Komisi IV DPRD Samarinda menemukan sejumlah temuan yang mengkhawatirkan terkait praktik jual beli seragam sekolah yang tidak terkontrol, tanpa regulasi yang jelas.
Kondisi ini telah menambah beban ekonomi bagi orang tua siswa, dengan harga seragam yang dapat mencapai hampir Rp2 juta per siswa.
Hal itu disampaikan Anggota Komisi IV DPRD Samarinda, Abdul Muis.
Ia menegaskan bahwa koperasi sekolah seharusnya tidak berorientasi pada keuntungan semata, apalagi sampai membebani masyarakat.
“Ini uang rakyat yang dikelola, bukan bisnis swasta,” ujar Abdul Muis, belum lama ini.

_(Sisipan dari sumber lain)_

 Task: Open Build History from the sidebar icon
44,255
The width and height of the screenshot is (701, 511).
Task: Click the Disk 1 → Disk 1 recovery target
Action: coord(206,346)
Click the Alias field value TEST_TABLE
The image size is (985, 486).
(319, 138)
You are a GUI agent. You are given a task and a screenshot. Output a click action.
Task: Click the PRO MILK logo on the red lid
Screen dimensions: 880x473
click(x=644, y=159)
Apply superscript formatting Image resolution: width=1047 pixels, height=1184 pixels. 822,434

Menurut Muis, masalah ini terjadi akibat lemahnya kontrol dan pengawasan dari pemerintah daerah terhadap aktivitas unit usaha pendidikan.

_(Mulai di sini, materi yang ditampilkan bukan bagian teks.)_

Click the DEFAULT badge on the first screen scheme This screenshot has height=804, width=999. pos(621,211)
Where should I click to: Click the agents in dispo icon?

Selama ini, perhatian pemerintah lebih terfokus pada Seleksi Penerimaan Murid Baru (SPMB), sementara persoalan yang lebih mendasar, seperti pengelolaan koperasi, justru terabaikan.

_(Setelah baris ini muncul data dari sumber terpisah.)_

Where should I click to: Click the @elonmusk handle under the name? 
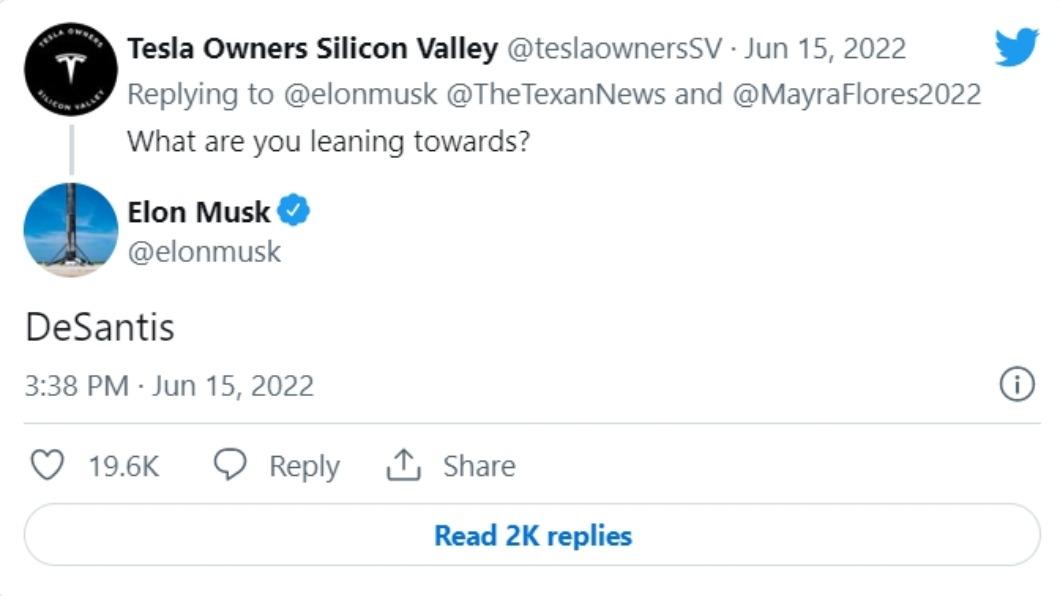204,252

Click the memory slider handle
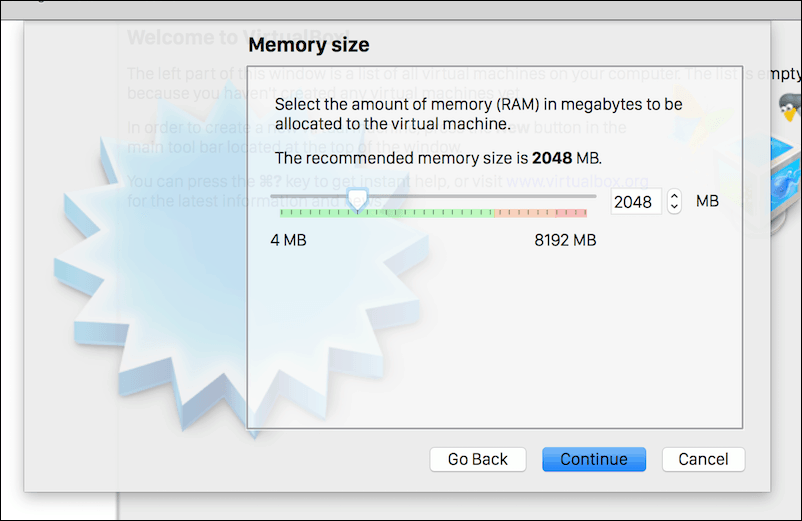(x=356, y=201)
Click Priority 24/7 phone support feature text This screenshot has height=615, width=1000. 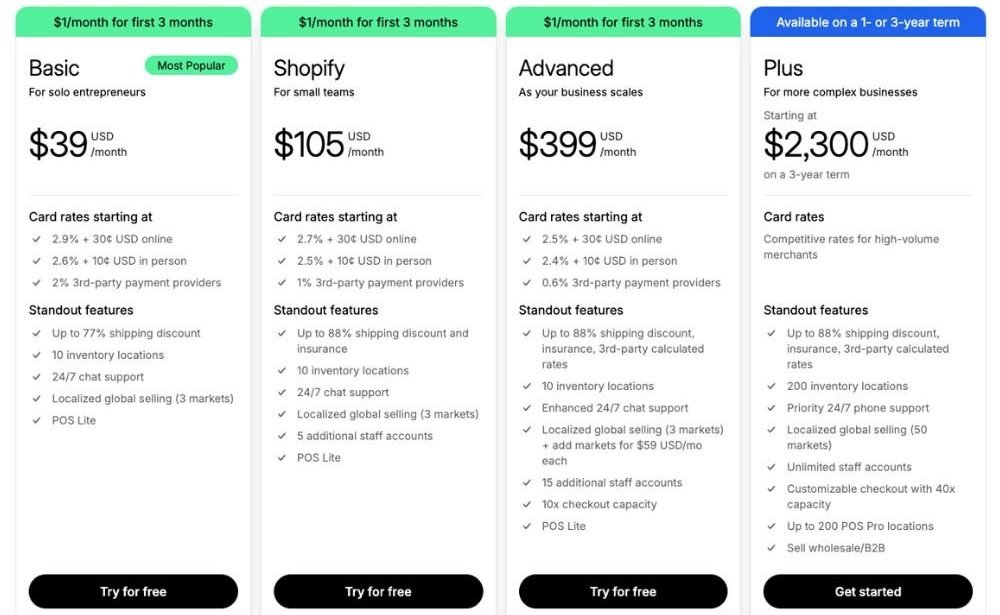coord(858,408)
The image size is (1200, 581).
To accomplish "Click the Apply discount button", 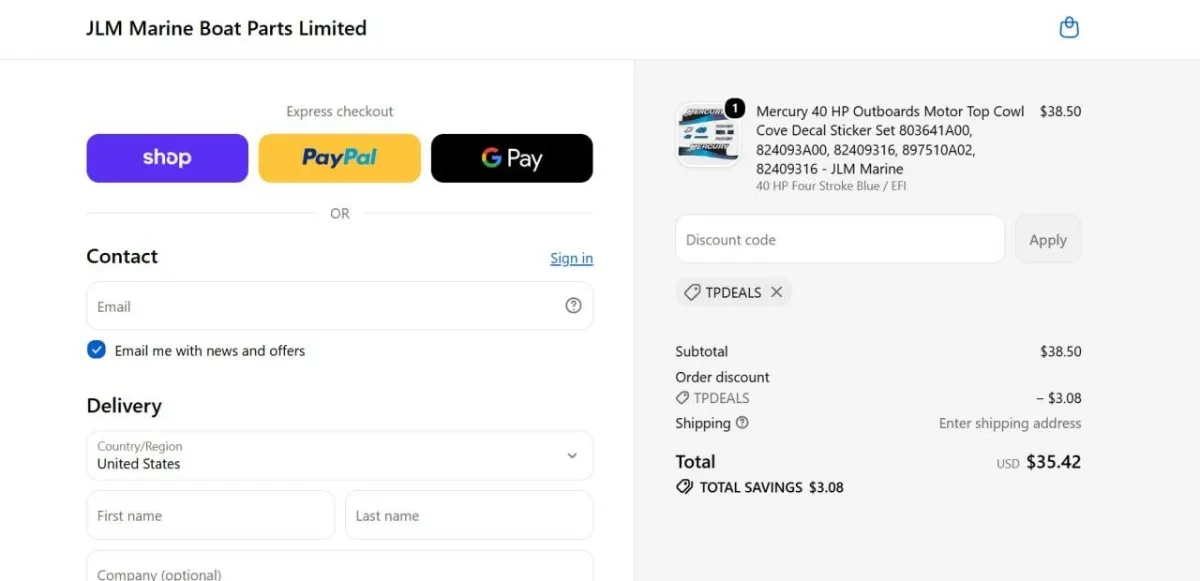I will coord(1048,240).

Praktik ini, lanjutnya, berpotensi merugikan masyarakat jika tidak ada kebijakan yang jelas mengenai Standar Satuan Harga (SSH) untuk barang yang dijual koperasi.
Muis menilai, pembahasan mengenai SSH baru saja dimulai sementara penjualan seragam sudah berjalan.
Selain itu, Muis juga menyoroti peran pegawai negeri dalam operasional koperasi sekolah.
Pegawai yang digaji oleh negara, menurutnya, tidak seharusnya mengelola koperasi dengan orientasi bisnis yang bisa bertentangan dengan prinsip pelayanan publik.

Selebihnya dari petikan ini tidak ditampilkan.